Red poppies still in bloom in Flanders fields.
The German cemetery was a quiet glade of mature trees sheltering rows of flat black markers each with twenty names. Overlooking them are two statues of Grieving Parents by German artist Käthe Kollwitz. The statutes are of herself and her husband and the stone nearest to them includes the name of their son Peter who died early in the war at Essen at the age of eighteen. It took her the next eighteen years to finish the statutes. This was a place where the grief of all wars could be felt and some of us were drawn into worship there.
Our guide for the trip, one of the conference organizers. Koen Moens, gave us information about the Belgian experience of World War I, especially that of the Flemish population.
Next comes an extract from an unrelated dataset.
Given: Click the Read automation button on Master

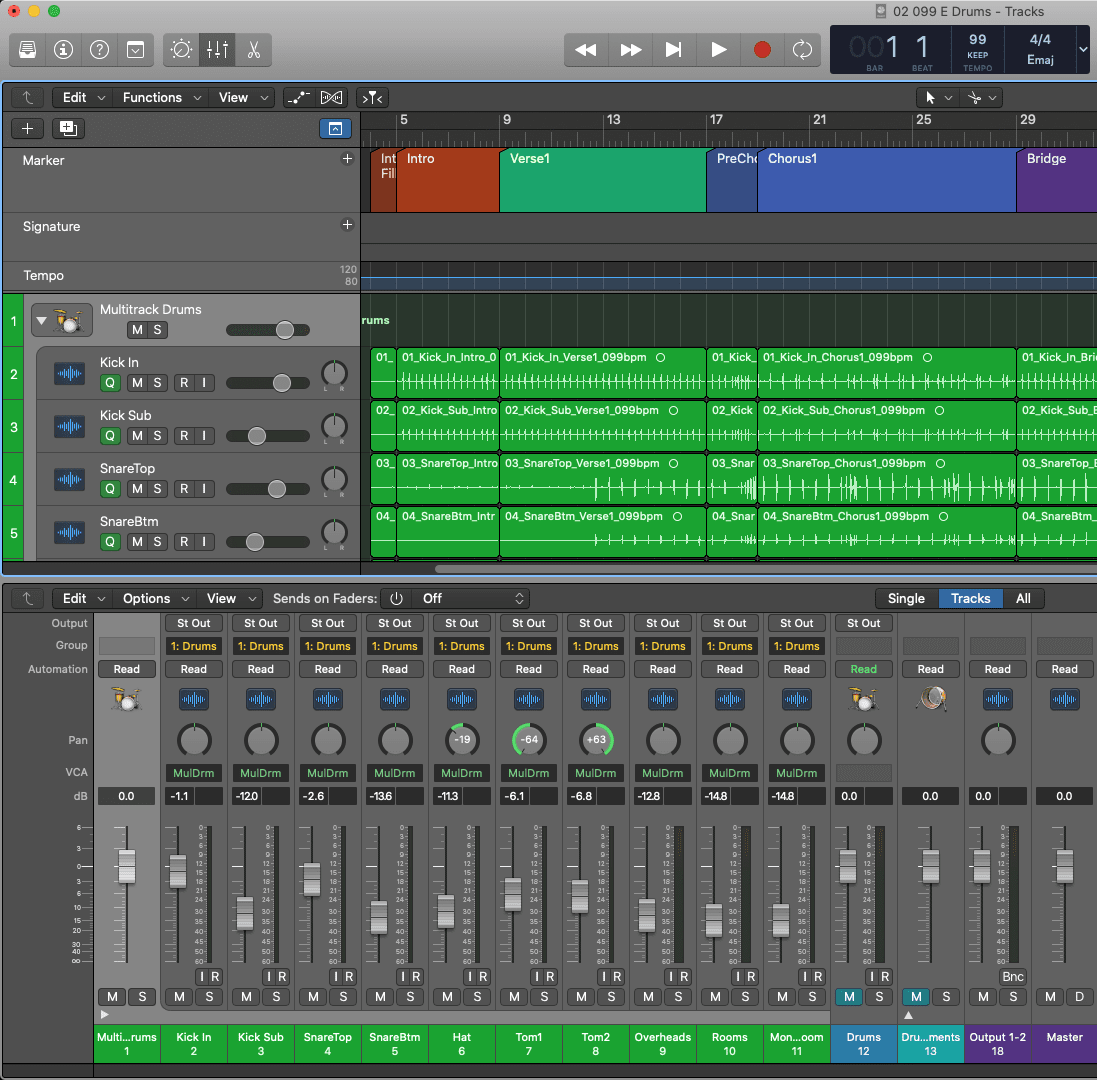Looking at the screenshot, I should tap(1064, 669).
Flemish speaking soldiers were under the charge of French speaking officers and much misunderstanding and tragedy occurred because of that. After the war, a movement for Flemish autonomy emerged blended with a plea for no more war and for tolerance. Every year there is a procession to the Flemish soldiers museum and memorial that we visited at Diksmuide. Out of this movement Belgium has recently created separate legislatures for Flemish speaking, French speaking and German speaking citizens - these in addition to the federal legislature. We learned that the Flemish parliament has just approved an institution for nonviolent defense, an idea first mentioned at the gatherings at the memorial.